- _Set task_
Retype the part of the rows that opens with the line containing "Toggle coloring for" and closes with the line containing "click(1315, 167)". Include both of those lines and copy every character unchanged.
━━━ Record extracts ━━━
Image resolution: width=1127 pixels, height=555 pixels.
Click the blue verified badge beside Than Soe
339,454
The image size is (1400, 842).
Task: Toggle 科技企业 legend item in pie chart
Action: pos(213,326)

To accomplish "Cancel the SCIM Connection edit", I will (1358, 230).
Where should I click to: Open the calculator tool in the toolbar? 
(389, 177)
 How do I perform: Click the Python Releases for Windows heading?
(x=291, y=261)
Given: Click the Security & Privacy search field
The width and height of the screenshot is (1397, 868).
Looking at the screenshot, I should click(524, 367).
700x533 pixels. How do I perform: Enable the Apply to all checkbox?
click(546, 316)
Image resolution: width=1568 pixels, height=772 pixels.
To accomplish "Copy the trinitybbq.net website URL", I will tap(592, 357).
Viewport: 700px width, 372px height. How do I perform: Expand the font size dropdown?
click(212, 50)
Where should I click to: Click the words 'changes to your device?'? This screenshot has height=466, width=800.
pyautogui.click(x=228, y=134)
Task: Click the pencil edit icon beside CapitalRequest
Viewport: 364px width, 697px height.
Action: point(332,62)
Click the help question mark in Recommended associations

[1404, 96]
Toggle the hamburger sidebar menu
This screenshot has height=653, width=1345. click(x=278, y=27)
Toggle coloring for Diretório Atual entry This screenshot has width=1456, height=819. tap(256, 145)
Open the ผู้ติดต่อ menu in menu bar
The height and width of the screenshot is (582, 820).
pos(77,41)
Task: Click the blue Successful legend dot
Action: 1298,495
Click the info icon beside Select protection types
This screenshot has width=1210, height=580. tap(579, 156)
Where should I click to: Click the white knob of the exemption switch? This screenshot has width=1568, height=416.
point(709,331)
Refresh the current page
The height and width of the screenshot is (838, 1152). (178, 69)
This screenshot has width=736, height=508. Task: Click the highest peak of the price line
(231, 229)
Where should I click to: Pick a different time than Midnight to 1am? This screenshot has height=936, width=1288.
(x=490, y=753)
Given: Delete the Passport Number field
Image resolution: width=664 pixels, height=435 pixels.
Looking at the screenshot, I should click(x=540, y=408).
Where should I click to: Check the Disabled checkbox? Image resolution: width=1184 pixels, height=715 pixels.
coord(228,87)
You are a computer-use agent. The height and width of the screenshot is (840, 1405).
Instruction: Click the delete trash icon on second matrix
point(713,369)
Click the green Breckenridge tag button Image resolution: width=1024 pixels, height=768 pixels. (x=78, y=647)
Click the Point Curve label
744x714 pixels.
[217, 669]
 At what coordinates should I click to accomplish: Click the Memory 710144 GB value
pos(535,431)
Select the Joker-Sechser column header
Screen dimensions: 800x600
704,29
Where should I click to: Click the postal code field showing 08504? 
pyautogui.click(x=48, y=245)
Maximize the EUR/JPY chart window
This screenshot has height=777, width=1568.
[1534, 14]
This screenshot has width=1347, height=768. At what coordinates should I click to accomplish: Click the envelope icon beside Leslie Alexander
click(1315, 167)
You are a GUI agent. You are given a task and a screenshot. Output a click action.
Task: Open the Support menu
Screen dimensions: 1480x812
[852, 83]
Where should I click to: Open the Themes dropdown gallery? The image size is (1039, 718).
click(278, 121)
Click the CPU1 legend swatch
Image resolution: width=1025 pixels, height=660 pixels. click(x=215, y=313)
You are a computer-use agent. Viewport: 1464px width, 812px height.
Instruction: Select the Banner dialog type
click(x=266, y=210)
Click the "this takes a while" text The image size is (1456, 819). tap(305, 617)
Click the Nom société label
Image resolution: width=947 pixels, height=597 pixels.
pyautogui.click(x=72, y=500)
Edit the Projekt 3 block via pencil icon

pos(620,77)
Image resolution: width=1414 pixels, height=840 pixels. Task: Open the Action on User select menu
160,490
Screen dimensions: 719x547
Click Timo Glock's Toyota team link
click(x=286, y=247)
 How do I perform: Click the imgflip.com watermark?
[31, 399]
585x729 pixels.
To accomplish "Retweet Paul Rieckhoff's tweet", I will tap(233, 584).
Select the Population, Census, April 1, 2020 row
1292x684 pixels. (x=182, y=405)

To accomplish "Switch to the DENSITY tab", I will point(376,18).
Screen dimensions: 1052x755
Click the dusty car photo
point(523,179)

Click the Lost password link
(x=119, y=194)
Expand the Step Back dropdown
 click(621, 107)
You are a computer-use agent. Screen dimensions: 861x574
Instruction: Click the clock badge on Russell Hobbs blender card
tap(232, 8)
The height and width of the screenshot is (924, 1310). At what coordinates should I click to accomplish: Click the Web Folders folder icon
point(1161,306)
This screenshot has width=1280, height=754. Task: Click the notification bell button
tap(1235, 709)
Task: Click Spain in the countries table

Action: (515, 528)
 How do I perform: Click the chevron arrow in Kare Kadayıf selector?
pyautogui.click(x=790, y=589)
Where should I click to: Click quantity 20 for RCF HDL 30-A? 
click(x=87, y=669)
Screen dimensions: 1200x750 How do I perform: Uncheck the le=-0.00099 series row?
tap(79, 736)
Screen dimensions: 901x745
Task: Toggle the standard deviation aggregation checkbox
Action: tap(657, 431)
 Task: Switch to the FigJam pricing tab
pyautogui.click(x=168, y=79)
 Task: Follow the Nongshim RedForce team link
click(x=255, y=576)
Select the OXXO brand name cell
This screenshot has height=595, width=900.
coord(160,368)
━━━
- _Written response_
Toggle coloring for Diretório Atual entry This screenshot has width=1456, height=819. tap(256, 145)
Open the ผู้ติดต่อ menu in menu bar
The height and width of the screenshot is (582, 820).
pos(77,41)
Task: Click the blue Successful legend dot
Action: 1298,495
Click the info icon beside Select protection types
This screenshot has width=1210, height=580. tap(579, 156)
Where should I click to: Click the white knob of the exemption switch? This screenshot has width=1568, height=416.
point(709,331)
Refresh the current page
The height and width of the screenshot is (838, 1152). (178, 69)
This screenshot has width=736, height=508. Task: Click the highest peak of the price line
(231, 229)
Where should I click to: Pick a different time than Midnight to 1am? This screenshot has height=936, width=1288.
(x=490, y=753)
Given: Delete the Passport Number field
Image resolution: width=664 pixels, height=435 pixels.
Looking at the screenshot, I should click(x=540, y=408).
Where should I click to: Check the Disabled checkbox? Image resolution: width=1184 pixels, height=715 pixels.
coord(228,87)
You are a computer-use agent. The height and width of the screenshot is (840, 1405).
Instruction: Click the delete trash icon on second matrix
point(713,369)
Click the green Breckenridge tag button Image resolution: width=1024 pixels, height=768 pixels. (x=78, y=647)
Click the Point Curve label
744x714 pixels.
[217, 669]
 At what coordinates should I click to accomplish: Click the Memory 710144 GB value
pos(535,431)
Select the Joker-Sechser column header
Screen dimensions: 800x600
704,29
Where should I click to: Click the postal code field showing 08504? 
pyautogui.click(x=48, y=245)
Maximize the EUR/JPY chart window
This screenshot has height=777, width=1568.
[1534, 14]
This screenshot has width=1347, height=768. At what coordinates should I click to accomplish: Click the envelope icon beside Leslie Alexander
click(1315, 167)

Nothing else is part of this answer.